@grkkrg hmm kk but i thought he asked hw many people before him not days but nyhow whats the answree?
You are playing Bridge and with a well shuffled pack of 52 cards,what is the probability that you are dealt a perfect hand(13 of one suit)? (In Bridge , there are 4 players and each of them is dealt 13 cards )
@kingsleyx said:Let a , b, c, d be positive integers. Then the product (a-b) (a-c) (a-d) (b-c) (b-d) (c-d) is definitely divisible by a)2 b)3 c)8 d)12.select all options which satisfy it !!
a and b ??
EDIT: 12 also..... so a, b and d
@rubikmath said:which is more likely ? i)atleast 1 six when 6 dice are rolled ii)atleast 2 sixes when 12 dice are rolled iii)atleast 3 sixes when 18 dice are rolled ?

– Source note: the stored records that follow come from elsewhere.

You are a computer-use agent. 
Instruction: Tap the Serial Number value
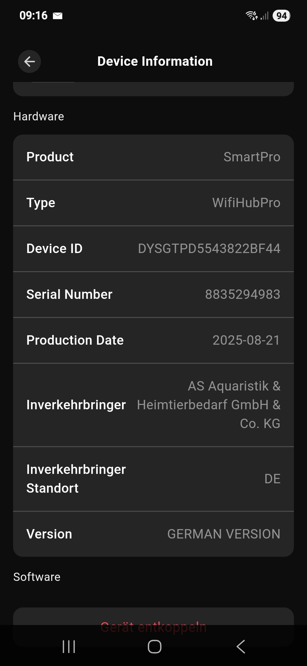[x=242, y=295]
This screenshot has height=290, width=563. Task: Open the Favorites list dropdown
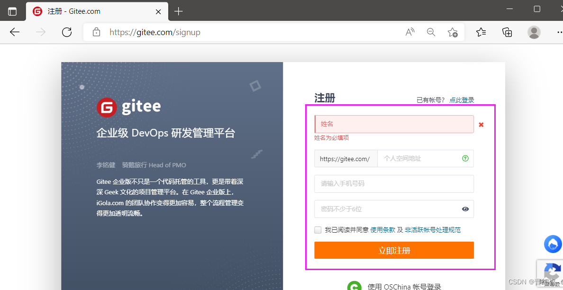click(481, 32)
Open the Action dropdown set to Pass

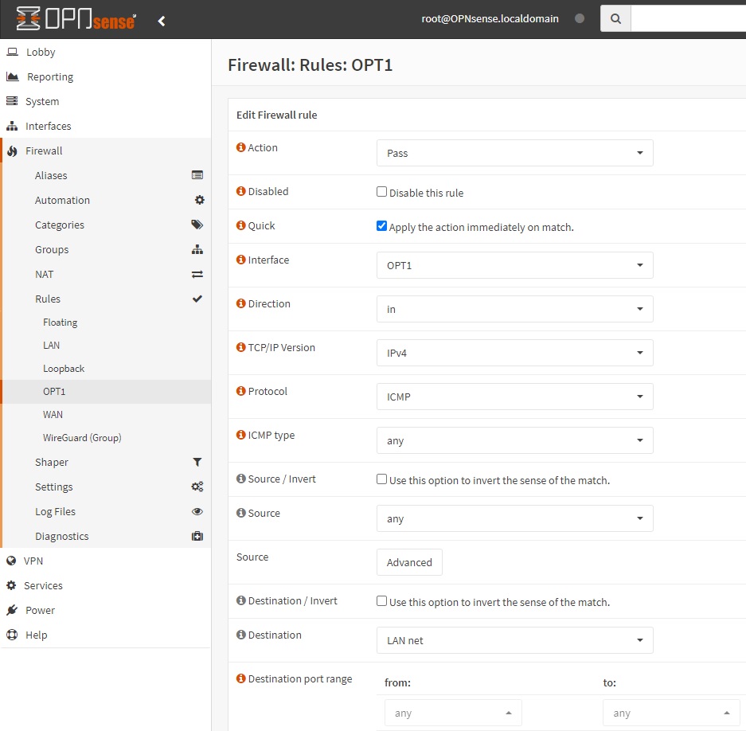click(514, 153)
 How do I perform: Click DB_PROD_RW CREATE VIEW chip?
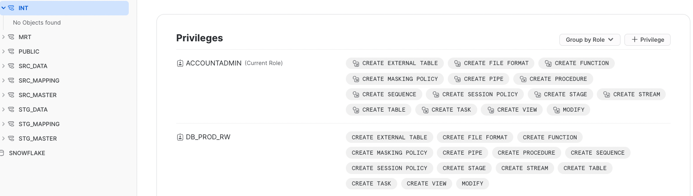426,184
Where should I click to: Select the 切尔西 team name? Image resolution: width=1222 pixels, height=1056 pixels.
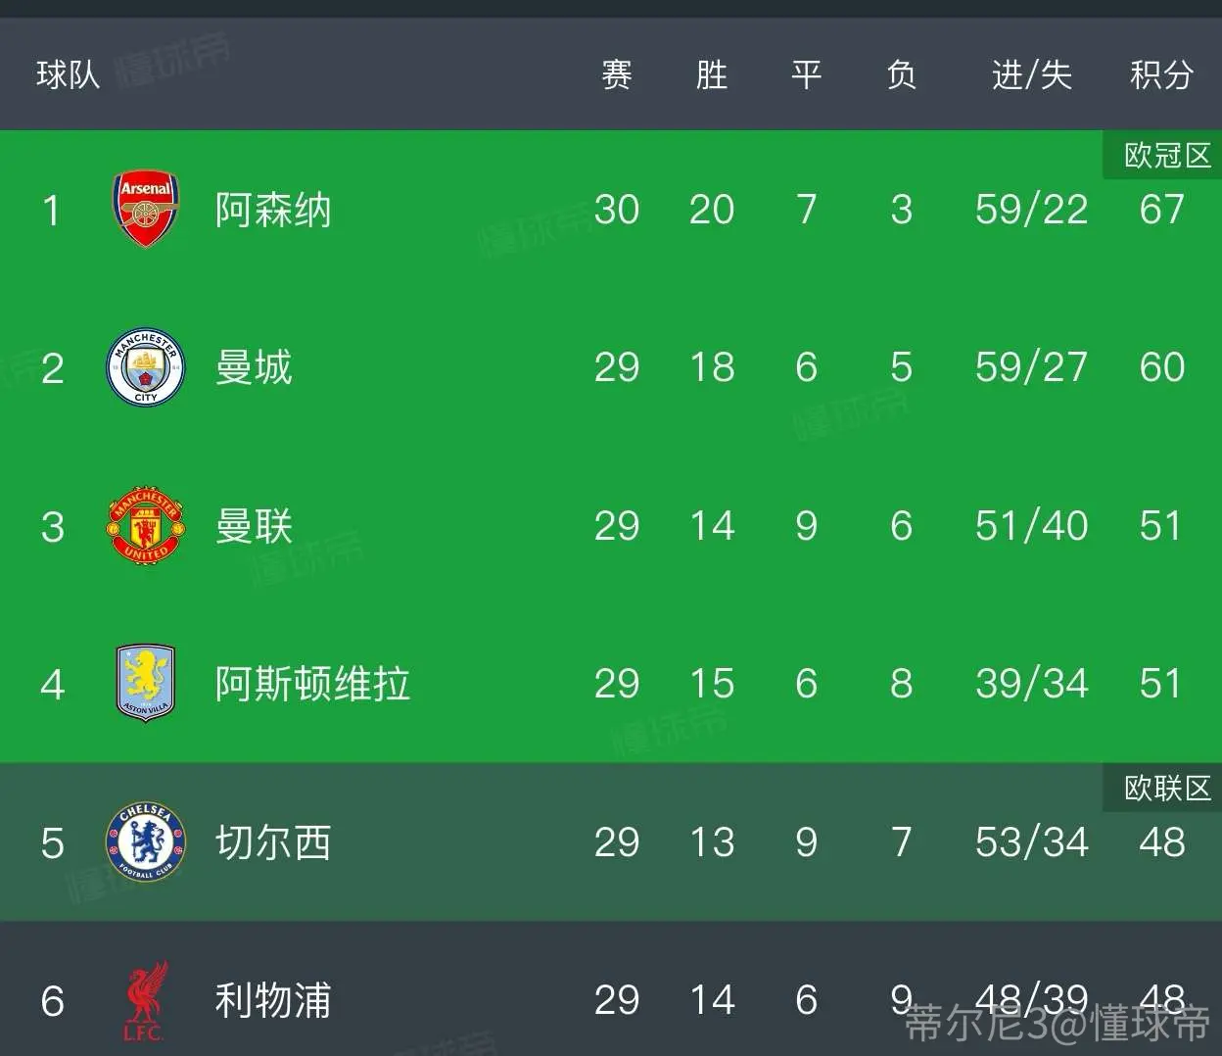click(x=273, y=842)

(1-(5/6)^6) > (1-[(5/6)^12+(12c1*1/6*(5/6)^11) > (1-[(5/6)^18+(18c1*1/6*(5/6)^17)+(18c2*1/6*1/6*(5/6)^16)])
1) atleast 1 six when 6 dice are rolled is more likely
1) atleast 1 six when 6 dice are rolled is more likely
@ananthchief said:The balance of a trader weighs 10% less than what it should be. Still the trader marks up his goods to get an overall profit of 20%. What is the markup on the cost price.

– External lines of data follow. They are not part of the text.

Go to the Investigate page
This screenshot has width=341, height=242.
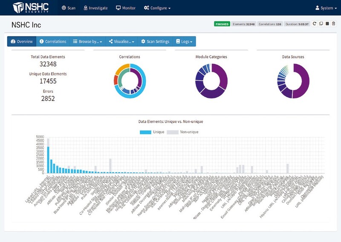(x=95, y=8)
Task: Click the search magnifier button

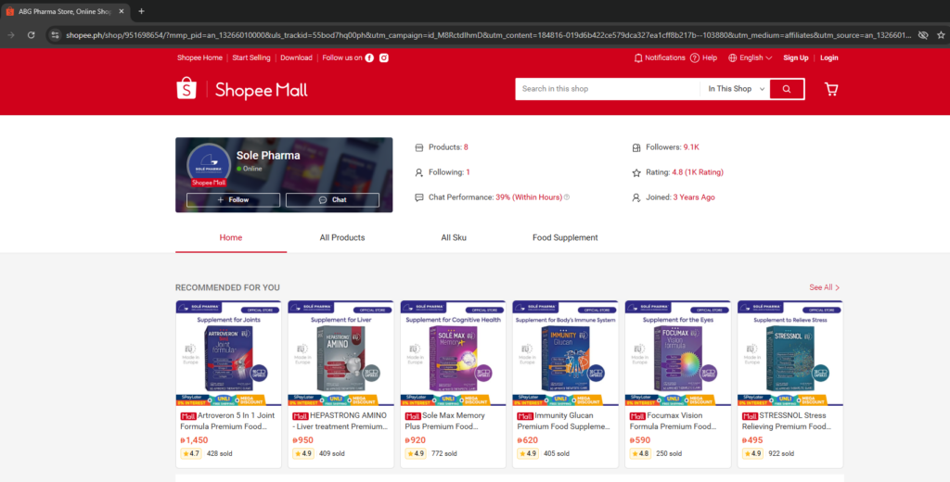Action: [787, 89]
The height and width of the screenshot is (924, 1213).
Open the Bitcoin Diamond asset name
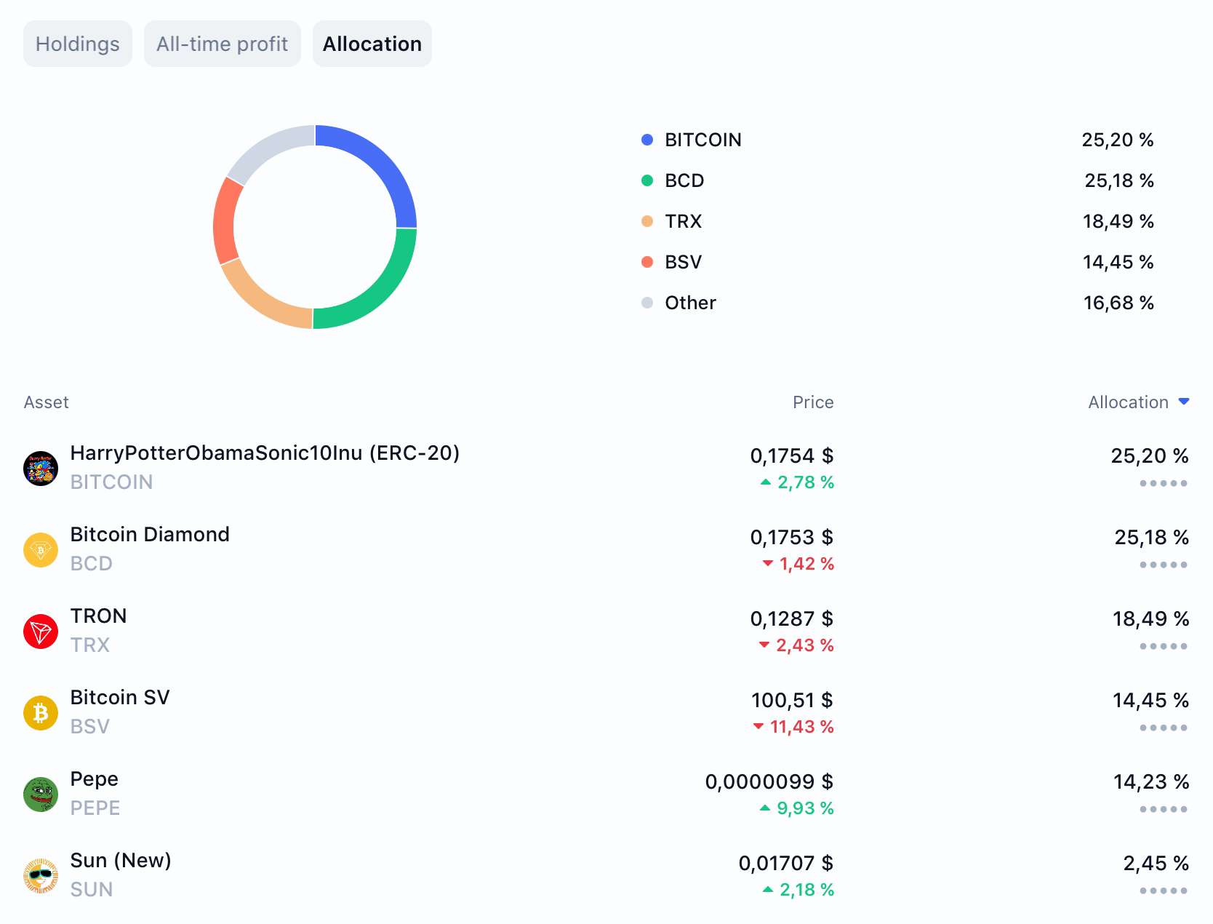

If we take CP as 100 then MP is 108... so its 8%...
@rubikmath said:You are playing Bridge and with a well shuffled pack of 52 cards,what is the probability that you are dealt a perfect hand(13 of one suit)? (In Bridge , there are 4 players and each of them is dealt 13 cards )
Not much sure though...
52*12!/52C13 ???
@rubikmath said:You are playing Bridge and with a well shuffled pack of 52 cards,what is the probability that you are dealt a perfect hand(13 of one suit)? (In Bridge , there are 4 players and each of them is dealt 13 cards )
4/52c13?
@rubikmath said:You are playing Bridge and with a well shuffled pack of 52 cards,what is the probability that you are dealt a perfect hand(13 of one suit)? (In Bridge , there are 4 players and each of them is dealt 13 cards )
4/52C13
@rubikmath said:how did you get 52*12! ??

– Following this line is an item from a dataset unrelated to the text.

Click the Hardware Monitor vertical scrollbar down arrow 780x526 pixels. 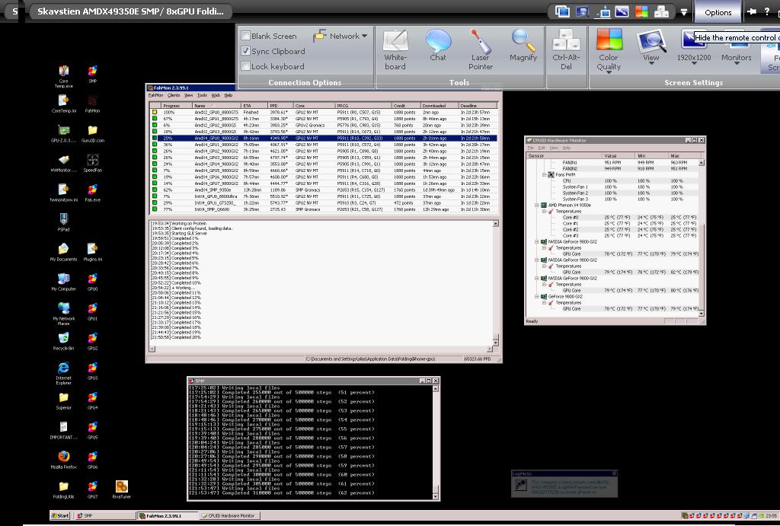pyautogui.click(x=702, y=314)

4/52c13= 4*13!*39!/52! = 4*13*12!*39!/52! = 52*12!*39!/52!
What is OA BTW?
What is OA BTW?
@rubikmath said:how did you get 52*12! ??
i did it like this...
for first card u can choose and card out of 52... so the no of options are 52
Now for the second card you are restricted to the same suit, that of the first card.
Now u hv 12 cards of that suit which can be choosen in any order so 12!
thats how 52*12!...
i dont think so its correct. wats the OA?
@ScareCrow28 said:Its more than 1 na?
I guess the prob is in the denominator.... not sure though.. it shud be 52P13.
lets see wats the OA is.
@rubikmath said:You are playing Bridge and with a well shuffled pack of 52 cards,what is the probability that you are dealt a perfect hand(13 of one suit)? (In Bridge , there are 4 players and each of them is dealt 13 cards )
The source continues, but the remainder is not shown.